New routes have been added to the airline’s network – Vancouver in November 2022 and since July 21, 2023, Canberra. Fiji Airways is the only carrier operating international flights into our national capital.


That increased demand drove the need for new aircraft. At the mid-August launch Viljoen ticked the reasons the A350 is the right fit for Fiji Airways’ medium and long-haul flights, including its 15 to 20 per cent reduction in fuel burn and operating costs, its range of 15,000 km with a full load of 334 passengers, the quietest cabin of any twin aisle aircraft and 20 per cent less CO2 emissions.

“The arrival of the fourth A350 will add another 60 seats per flight over the airline’s current A330–200,” says Viljoen. “That will add 50,000 more seats on average per month.” As a result of the new acquisitions, as of August 2023 Fiji Airways’ network is 31 per cent bigger than in 2019. By December 2023 that figure is forecast to be 40 per cent.

Fiji Airways lives or dies on the strength of the country’s tourism industry. The airline carries almost 70 per cent of all visitor arrivals and the tourism industry is booming. “We are about 12 months ahead of schedule in our tourism industry recovery,” according to Brent Hill, chief executive of Tourism Fiji.

“As well as more tourists, the average spend per visitor is up, now about $F3500 ($2420). That success is largely due to the preparations we made during the pandemic. In its aftermath airlines were struggling with bags being lost, there was carnage in European airports and all that craziness played well for us.

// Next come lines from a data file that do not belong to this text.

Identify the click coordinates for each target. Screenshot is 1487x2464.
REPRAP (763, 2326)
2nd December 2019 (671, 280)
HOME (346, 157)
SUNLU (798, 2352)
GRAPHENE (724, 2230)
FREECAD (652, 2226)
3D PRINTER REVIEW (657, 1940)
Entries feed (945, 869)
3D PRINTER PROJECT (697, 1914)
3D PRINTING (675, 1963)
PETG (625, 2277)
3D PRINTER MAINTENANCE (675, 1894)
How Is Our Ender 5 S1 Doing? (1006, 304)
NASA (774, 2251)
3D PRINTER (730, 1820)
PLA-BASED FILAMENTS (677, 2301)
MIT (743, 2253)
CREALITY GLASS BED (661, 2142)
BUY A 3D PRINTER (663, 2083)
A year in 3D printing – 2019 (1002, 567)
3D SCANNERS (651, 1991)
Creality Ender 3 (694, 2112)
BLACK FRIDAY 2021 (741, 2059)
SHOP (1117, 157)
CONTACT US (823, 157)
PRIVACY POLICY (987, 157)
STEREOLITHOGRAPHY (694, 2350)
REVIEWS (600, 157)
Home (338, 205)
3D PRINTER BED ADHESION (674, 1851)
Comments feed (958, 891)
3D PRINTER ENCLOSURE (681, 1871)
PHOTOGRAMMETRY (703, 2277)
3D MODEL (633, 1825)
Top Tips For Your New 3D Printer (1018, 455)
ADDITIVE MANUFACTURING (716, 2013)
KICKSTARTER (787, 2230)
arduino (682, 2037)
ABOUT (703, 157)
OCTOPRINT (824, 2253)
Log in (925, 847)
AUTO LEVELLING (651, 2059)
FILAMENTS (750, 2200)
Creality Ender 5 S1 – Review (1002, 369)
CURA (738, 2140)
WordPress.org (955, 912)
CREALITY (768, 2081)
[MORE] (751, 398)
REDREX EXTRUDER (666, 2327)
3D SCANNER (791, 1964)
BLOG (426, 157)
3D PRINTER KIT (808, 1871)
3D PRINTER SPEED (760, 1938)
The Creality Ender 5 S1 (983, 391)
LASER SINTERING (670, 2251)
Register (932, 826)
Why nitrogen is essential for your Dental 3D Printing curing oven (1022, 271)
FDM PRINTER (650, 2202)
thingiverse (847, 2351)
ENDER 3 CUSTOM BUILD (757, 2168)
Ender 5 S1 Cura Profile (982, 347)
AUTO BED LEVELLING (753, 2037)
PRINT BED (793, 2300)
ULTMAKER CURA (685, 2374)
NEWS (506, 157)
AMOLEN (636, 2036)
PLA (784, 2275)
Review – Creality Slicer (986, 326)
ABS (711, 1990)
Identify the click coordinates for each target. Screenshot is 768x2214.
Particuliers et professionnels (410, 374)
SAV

We worked hard to ensure a smooth visitor experience, and then of course there’s the natural Fijian happiness that comes through. All of those combine to deliver a holiday experience that people are looking for right now.”

The boom in tourist numbers has also caused a few problems. Flights that arrive simultaneously at Nadi International Airport are causing a bottleneck at immigration processing.

“There’s a lot of work to be done at the airport,” says Viljoen. “Viliame Gavoka, the minister responsible, is across all the details and they’ve just appointed a new CEO with the priority to sort out transit and just generally enhance the facilities for what we call below the wing services.”

There is also a scarcity of hotel rooms. Resorts are reporting close to 100 per cent occupancy, in mid-August, well outside school holiday periods when demand peaks.

“We’re starting to see a construction boom happening in Fiji to address that,” says Hill. “I don’t think we’ll continue to witness the spectacular year-on-year growth we’re seeing right now but we want to maintain the current level until we have new accommodation that can soak up the extra demand. What it means for Fiji is incredible. You can see and feel the buzz.”

Hill isn’t shy when asked why tourists have been so quick to return. “It’s the sun, the sand, the islands and the beautiful environment, and of course the Fijian people are the real trump card, just the warmth and the friendliness that the Fijians extend to visitors. Our theme is ‘where happiness comes naturally’ and now, with lots of stress in the world it’s a good fit. Who doesn’t want to feel relaxed and happy?”